I take off my clothes and lie down and watch TV, enjoying the quiet of the house.

I call my bestfriend Tamara and we chit chat for a bit. I realize that it’s after 10pm and I call Dianna.

“Girl,” she tells me. “I’m sorry, I got caught up in this book you let me hold.”

I roll my eyes. “Girl, I’ll catch up with you tomorrow.”

I lie back down and snuggle up in my covers. It feels so good in my bed. It’s so soft. But one thing would make this so much better. A DRINK!

I hurry to the kitchen and fix me some Snoop Doggy Dog inspired, Gin and Juice.

I’m sipping and watching TV when my cell phone rings. I look at the caller ID. Hmm… 954-area code. Who do I know from Broward County? I shrug and answer the phone. A familiar deep voice greets me.

“Well hello to you.”
“Um, hey. Who is this?”
“Oh so you forgot about me already?”
Thinking~ “Ohhh, this is Ray.” I smile.

Ray is a cutie I met when I was in Gainesville although he lives in South Florida. Our friendship is really based on our love for the written and spoken word and we both believe we have these incredible gifts that God would have us use for Him one day. But right now, we’re at the same age and the same stage in cultivating our gifts and we’re just trying to survive.

“So what are you up to?” he asks me.
“I’m just in my bed enjoying some peace and quiet. My boys are gone for the weekend.”
“Oh really, you feel like some company?”

I look at the clock. 10:44 pm. By the time he gets here it’ll be close to 11:30.
Now I’m not dumb. In fact, I’m well aware of what could go down when he gets here.

“Sure,” I tell him. “Come on over. “

Quick shower. Push the clothes in the closet and close the doors. Put on some sweat pants and a t-shirt. We’re just friends. We just hang out and laugh and share poetry and stories. We’re just cool. But if the opportunity presents itself, I’m not gonna pass it up THIS TIME.

He calls me and tells me he’s outside. I walk out and show him in. After showing him around we sit down on the couch and watch Sex and the City, the episode where Carrie has met a guy named Jack Burger that she likes but he’s horrible in bed. It’s actually my first time watching Sex In The City. I just never wanted to see it.

After that episode, we turned to another movie called Chat Room. It was funny in a b-movie kinda way. By the end of the movie we were both asleep on the couch, his head resting on my a pillow on my lap. He shook me awake.

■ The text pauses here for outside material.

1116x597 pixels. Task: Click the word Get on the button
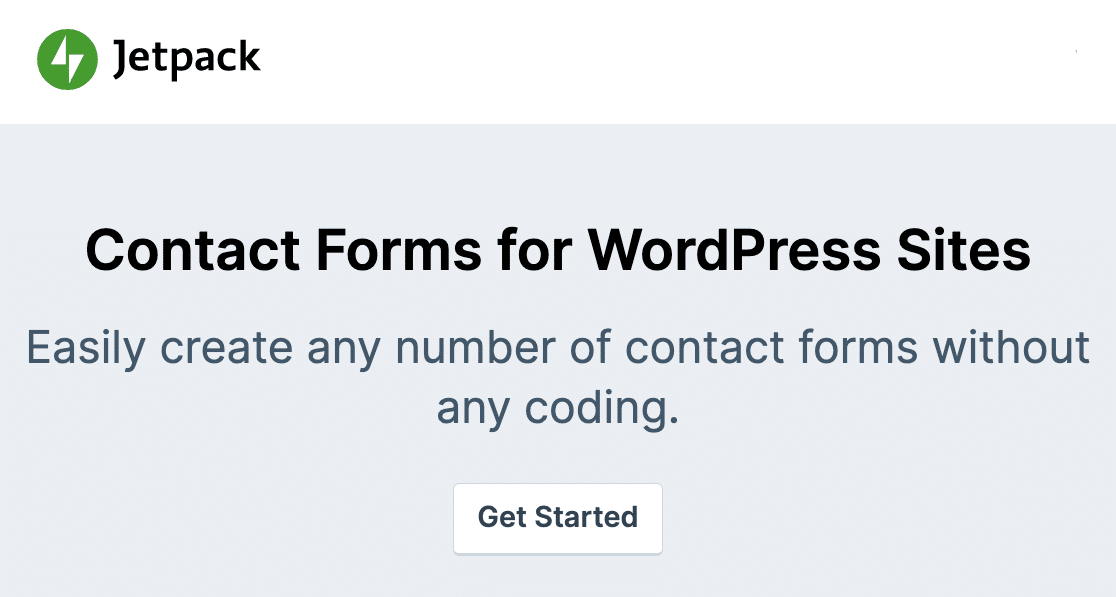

“I guess I’d better get on this road back home,” he tells me.
“Are you sure you want to do that?” I ask him, smile and bat my eyelashes.
“What else do you have in mind?”
“Well,” I say as I turn off the TV. “We can start by going in my room.”

He laughs and follows me.

Ray is 6’1″ 185 pounds. He is as dark as a snickers bar and very aloof. He’s also very handsome. He’s not pushy at all, he’s the kinda guy that will go wherever you lead.

So I take the lead and ask him to get comfortable.

He does and so do I.

I get comfortable by getting rid of those baggy sweat pants and I turn the TV to the Smooth R&B music channel.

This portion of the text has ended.